## Exercise aim
Retype, word for word, the stretch of the mailing-list post on Postel's law and XML from "Is this really" through "complain about this?".

## Extract
○ ○ ○
[
Lists Home |
Date Index |
Thread Index
]
On Jan 13, 2004, at 3:26 PM, Simon St.Laurent wrote:
> This has come up before, but the chant "Postel's law has no exceptions"
> seems to be coming again, in the RSS context.
Is this really about Postel's law or pushback on the overly draconian
(in some opinions) XML spec? Or is this a typical weblog/RSS
community bashathon because (ahem) one of the vocal proponents of
being conservative apparently wrote software that doesn't actually
conform to the XML spec?
> http://www.intertwingly.net/blog/1685.htm
OK, I'll bite and expose my lack of attention to the details -- why
are smart quotes illegal in XML? (Or is it that the encoding is
mis-specified?) Was this proposed to be fixed in XML 1.1? Does anyone
outside the RSS/Atom world complain about this?
○ ○ ○
## Data extract
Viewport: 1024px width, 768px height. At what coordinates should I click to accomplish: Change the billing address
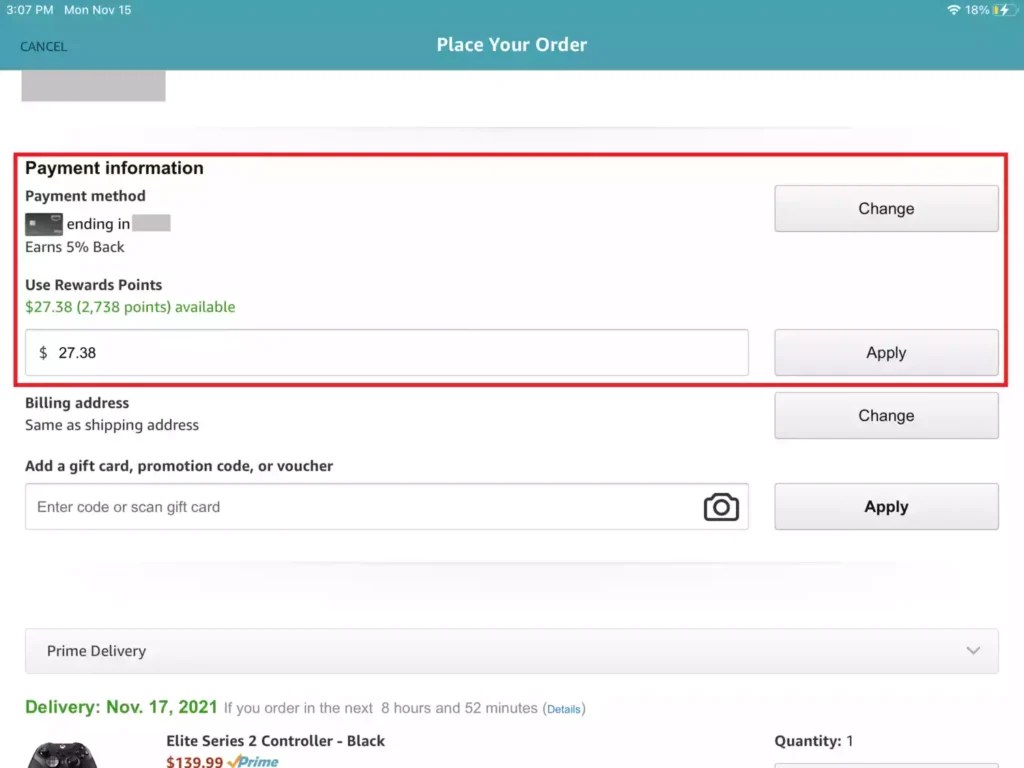885,415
○ ○ ○
## Exercise solution
Is this really about Postel's law or pushback on the overly draconian
(in some opinions) XML spec? Or is this a typical weblog/RSS
community bashathon because (ahem) one of the vocal proponents of
being conservative apparently wrote software that doesn't actually
conform to the XML spec?
> http://www.intertwingly.net/blog/1685.htm
OK, I'll bite and expose my lack of attention to the details -- why
are smart quotes illegal in XML? (Or is it that the encoding is
mis-specified?) Was this proposed to be fixed in XML 1.1? Does anyone
outside the RSS/Atom world complain about this?